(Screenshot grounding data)
Content starts

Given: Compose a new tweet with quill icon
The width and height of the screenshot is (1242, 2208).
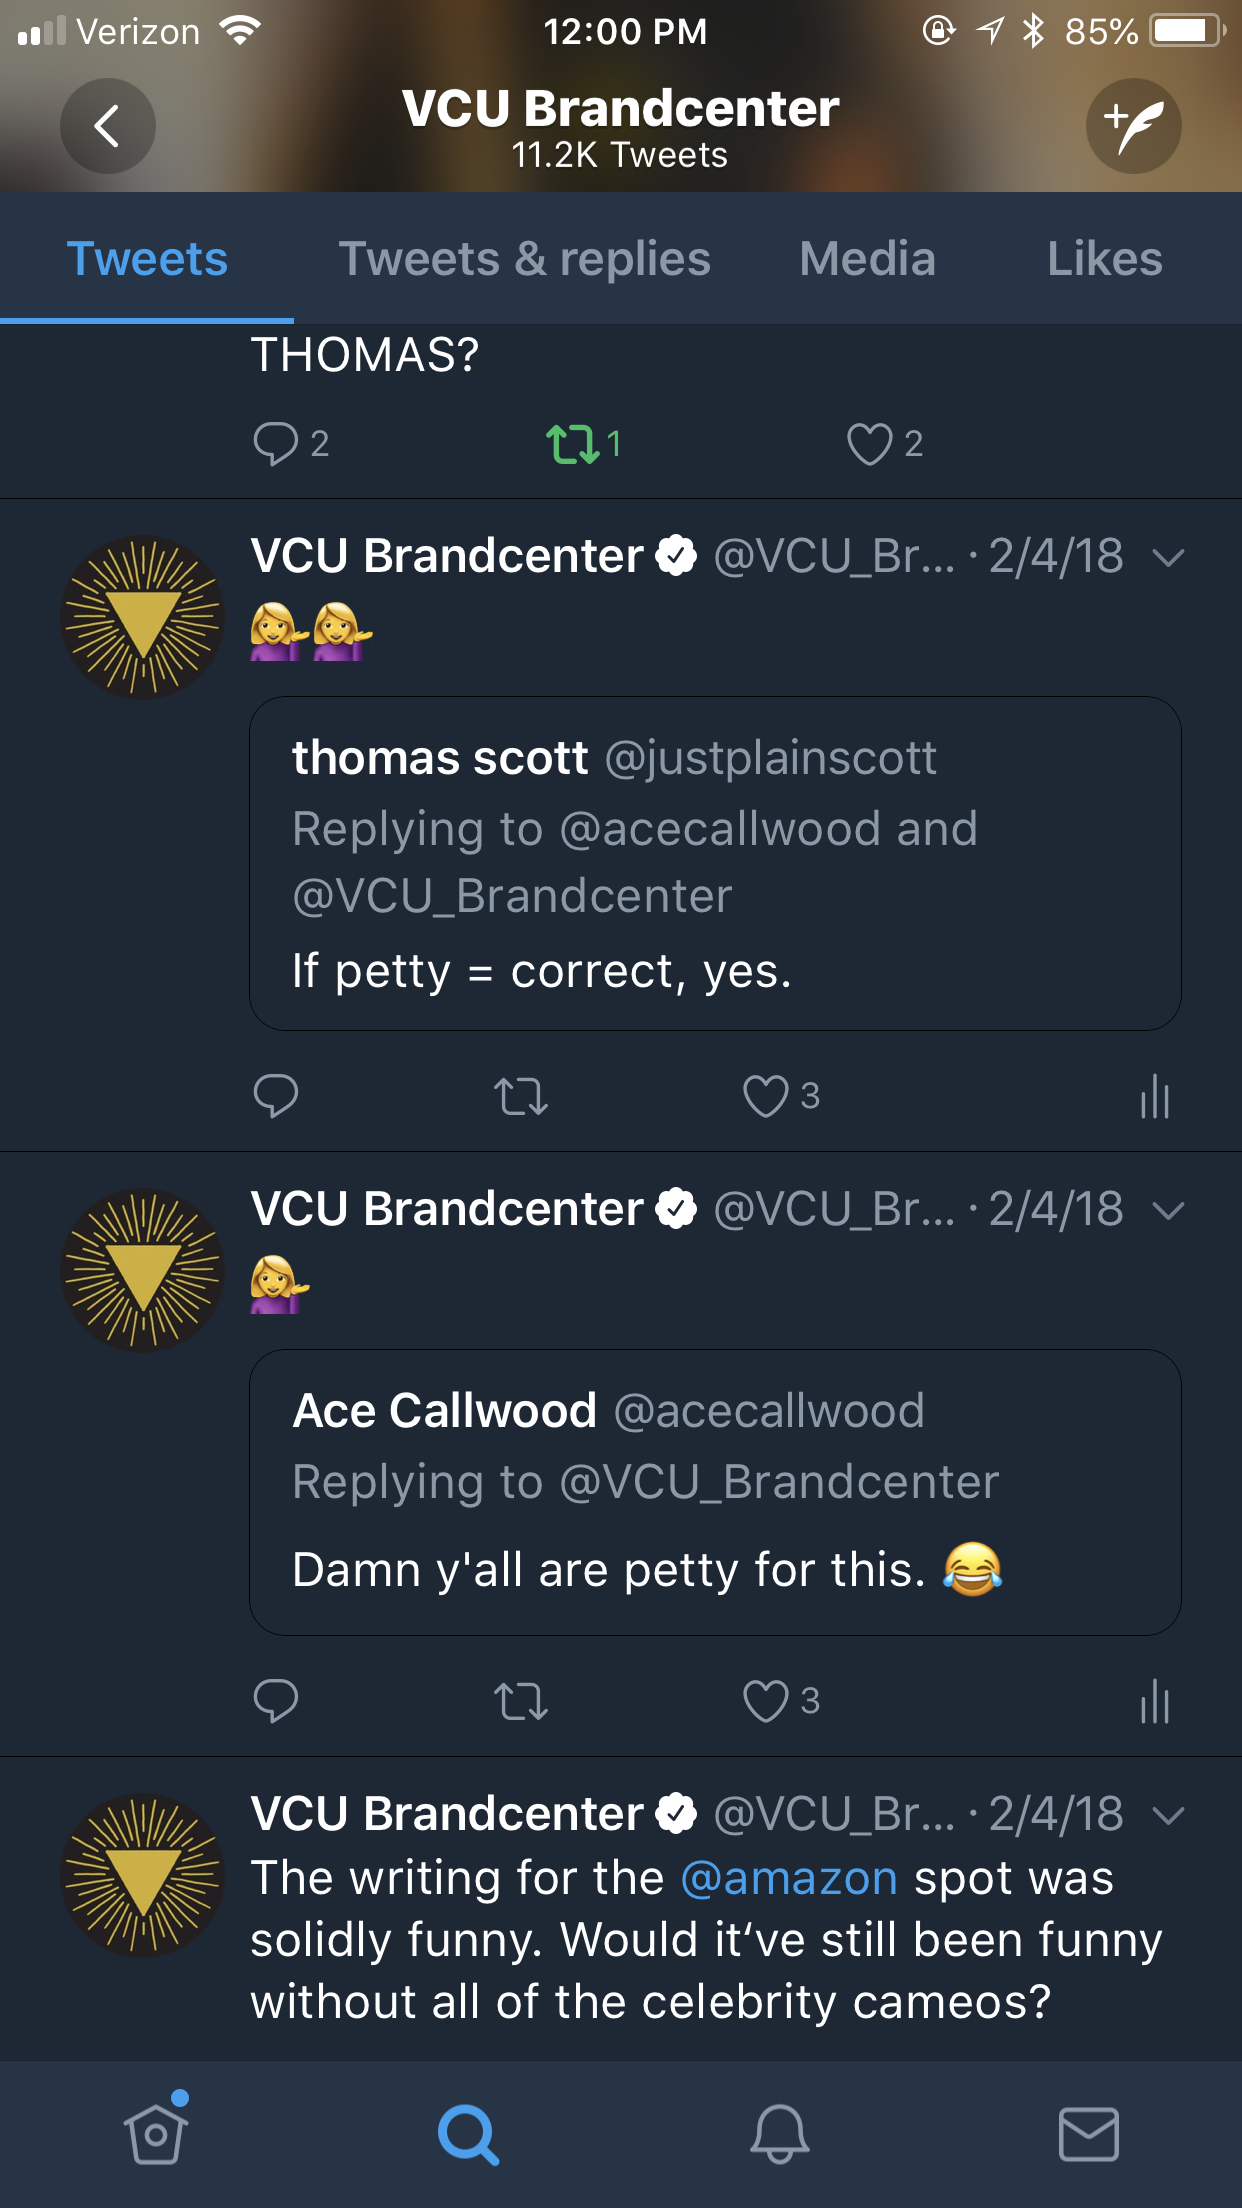Looking at the screenshot, I should [1133, 126].
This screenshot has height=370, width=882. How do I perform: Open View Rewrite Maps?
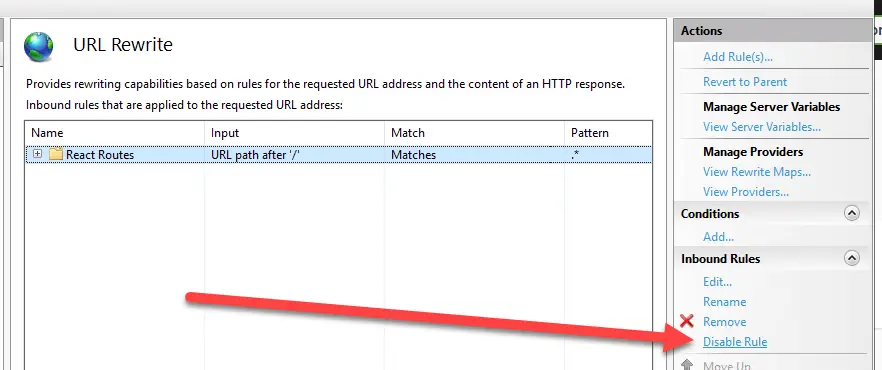pos(757,172)
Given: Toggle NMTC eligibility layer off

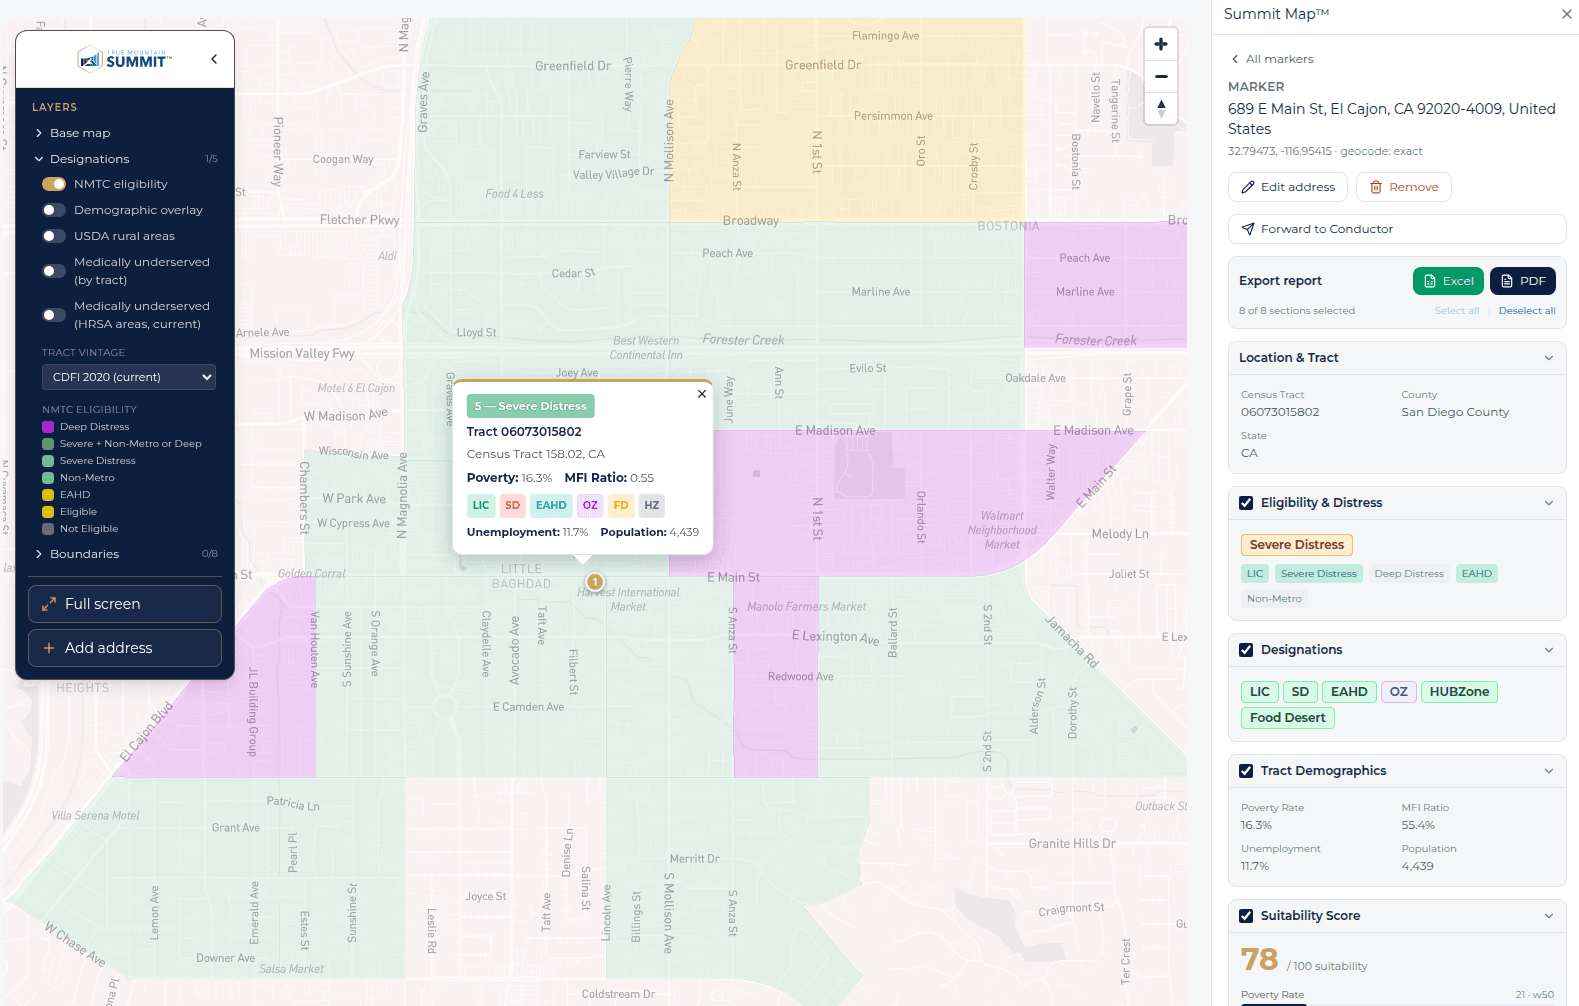Looking at the screenshot, I should 54,184.
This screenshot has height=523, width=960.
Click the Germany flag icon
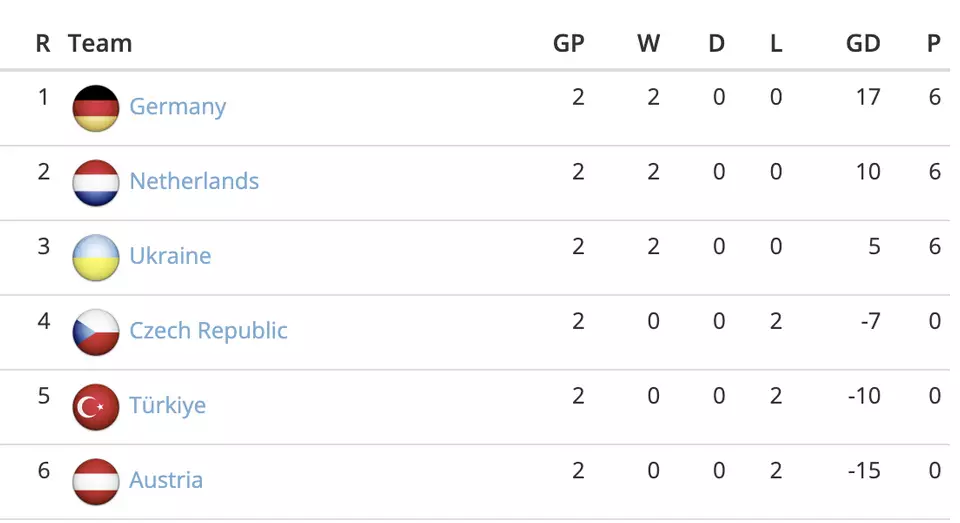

Content ends

Directions for this task:
The entries need to be restated exactly, and their pictures left out.

Exercise answer:
Given: Compose a new tweet with quill icon
The width and height of the screenshot is (1242, 2208).
Looking at the screenshot, I should [1133, 126].
This screenshot has height=370, width=882. How do I perform: Open View Rewrite Maps?
pos(757,172)
Given: Toggle NMTC eligibility layer off

Looking at the screenshot, I should 54,184.
This screenshot has height=523, width=960.
Click the Germany flag icon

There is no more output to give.